Question

A parallel plate capacitor of capacitance 2 F is charged to a potential V. The energy stored in the capacitor is E. The capacitor is now connected to another uncharged identical capacitor in parallel combination. The energy stored in the combination is E₅. The ratio \( E_5 / E_1 \) is:

• A. 2 : 3
• B. 1 : 2
• C. 1 : 4
• D. 2 : 1

Hint:

When capacitors are connected in parallel, the total capacitance is the sum of individual capacitances.
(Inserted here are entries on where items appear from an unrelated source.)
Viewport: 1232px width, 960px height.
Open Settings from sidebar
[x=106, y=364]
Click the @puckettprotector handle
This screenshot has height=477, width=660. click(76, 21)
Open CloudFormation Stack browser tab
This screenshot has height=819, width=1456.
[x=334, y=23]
The energy stored in the combination increases due to the increased capacitance.

Answer 1

The Correct Option is D

The energy stored in a capacitor is given by the formula: \[ E = \frac{1}{2} C V^2 \] For a single capacitor with capacitance \( C = 2 \, \text{F} \), the energy is: \[ E_1 = \frac{1}{2} \times 2 \times V^2 = V^2 \] Now, the two capacitors are connected in parallel, and the total capacitance becomes: \[ C_{\text{total}} = C + C = 2C = 4 \, \text{F} \] The energy in the parallel combination is: \[ E_5 = \frac{1}{2} \times 4 \times V^2 = 2V^2 \] Now, the ratio of the energies is: \[ \frac{E_5}{E_1} = \frac{2V^2}{V^2} = 2 \] Thus, the ratio of the energies is \( 2 : 1 \).